5. Enhancing Food Security Monitoring

Through data aggregation and analytics, Commodity.ng can help monitor food supply trends, regional shortages, and commodity price volatility across Nigeria.

This can support early warning systems for food inflation, climate-related disruptions, and supply chain bottlenecks—helping stakeholders respond proactively rather than reactively.

6. Empowering Smallholder Farmers with Information

Access to information is increasingly becoming as important as access to land or fertilizer. Commodity.ng can provide smallholder farmers with simplified digital tools including:

  • Market price alerts
  • Weather forecasts
  • Planting recommendations
  • Pest and disease alerts
  • Buyer discovery systems
  • Commodity trend analysis
  • Agribusiness education resources

This would help farmers transition from subsistence farming into more market-oriented production systems.

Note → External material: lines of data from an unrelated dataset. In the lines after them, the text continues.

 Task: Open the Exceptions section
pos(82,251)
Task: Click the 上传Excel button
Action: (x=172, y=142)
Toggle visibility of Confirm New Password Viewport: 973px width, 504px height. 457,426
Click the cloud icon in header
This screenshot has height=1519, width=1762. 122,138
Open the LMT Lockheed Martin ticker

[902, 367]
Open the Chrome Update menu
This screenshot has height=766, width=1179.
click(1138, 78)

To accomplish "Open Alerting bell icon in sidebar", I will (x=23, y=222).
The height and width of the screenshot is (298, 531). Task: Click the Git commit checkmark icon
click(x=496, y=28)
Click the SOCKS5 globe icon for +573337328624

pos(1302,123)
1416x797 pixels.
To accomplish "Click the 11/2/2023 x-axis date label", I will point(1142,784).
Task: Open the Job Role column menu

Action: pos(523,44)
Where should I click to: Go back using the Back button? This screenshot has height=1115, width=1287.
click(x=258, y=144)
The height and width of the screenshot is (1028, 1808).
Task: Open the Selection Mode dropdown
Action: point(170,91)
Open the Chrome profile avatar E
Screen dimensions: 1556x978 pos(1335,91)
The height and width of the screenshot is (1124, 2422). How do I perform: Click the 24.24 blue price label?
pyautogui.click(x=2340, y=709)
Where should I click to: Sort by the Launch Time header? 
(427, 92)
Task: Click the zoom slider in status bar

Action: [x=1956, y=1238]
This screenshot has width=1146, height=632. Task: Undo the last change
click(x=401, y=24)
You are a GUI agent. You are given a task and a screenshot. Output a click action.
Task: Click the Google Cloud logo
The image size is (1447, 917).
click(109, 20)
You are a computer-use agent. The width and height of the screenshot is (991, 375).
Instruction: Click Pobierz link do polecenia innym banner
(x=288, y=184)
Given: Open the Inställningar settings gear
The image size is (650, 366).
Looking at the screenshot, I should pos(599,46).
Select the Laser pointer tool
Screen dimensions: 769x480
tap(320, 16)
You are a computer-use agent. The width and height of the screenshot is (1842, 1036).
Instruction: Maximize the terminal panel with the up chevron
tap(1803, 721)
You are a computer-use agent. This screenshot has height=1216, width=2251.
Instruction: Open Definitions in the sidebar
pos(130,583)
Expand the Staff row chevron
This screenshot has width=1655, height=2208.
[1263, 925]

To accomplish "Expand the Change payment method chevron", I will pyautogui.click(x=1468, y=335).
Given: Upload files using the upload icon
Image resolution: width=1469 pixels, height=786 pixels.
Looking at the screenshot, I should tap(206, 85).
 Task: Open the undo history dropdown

Commodity.ng Insight (In-depth)

Nigeria’s agricultural sector has historically suffered from a major information deficit. In many cases, decisions affecting millions of farmers are made using outdated estimates, fragmented surveys, or incomplete market data. This creates inefficiencies across the entire food system—from production planning to pricing, storage, logistics, and policy formulation.

The introduction of systems like CAPI reflects a growing recognition that agriculture can no longer function efficiently without digital intelligence infrastructure.

Modern agriculture is increasingly data-driven. Countries with advanced agricultural economies rely heavily on real-time information systems to forecast production, monitor market trends, track commodity flows, and manage food security risks. Nigeria is gradually moving in that direction, but the challenge remains scale, coordination, and accessibility.

The deeper issue is that agricultural data in Nigeria is still highly fragmented. Farmers, traders, government agencies, commodity buyers, transporters, and processors often operate independently without integrated information systems. This weakens efficiency and increases uncertainty across the value chain.

This is where platforms like Commodity.ng become strategically important. Beyond being a media or information platform, Commodity.ng has the potential to evolve into a digital agricultural intelligence ecosystem capable of connecting data, markets, and stakeholders nationwide.

The future of agriculture will increasingly belong to organizations that can organize information as effectively as they organize production. Data is becoming the new infrastructure of agriculture.

For Nigeria, improving agricultural data systems is not simply about statistics—it is about improving food security, reducing market inefficiencies, attracting investment, minimizing losses, and enabling smarter decision-making across the economy.

Ultimately, the ability to collect, interpret, and distribute agricultural intelligence may become one of the most valuable tools for transforming Nigeria’s food system in the coming decade.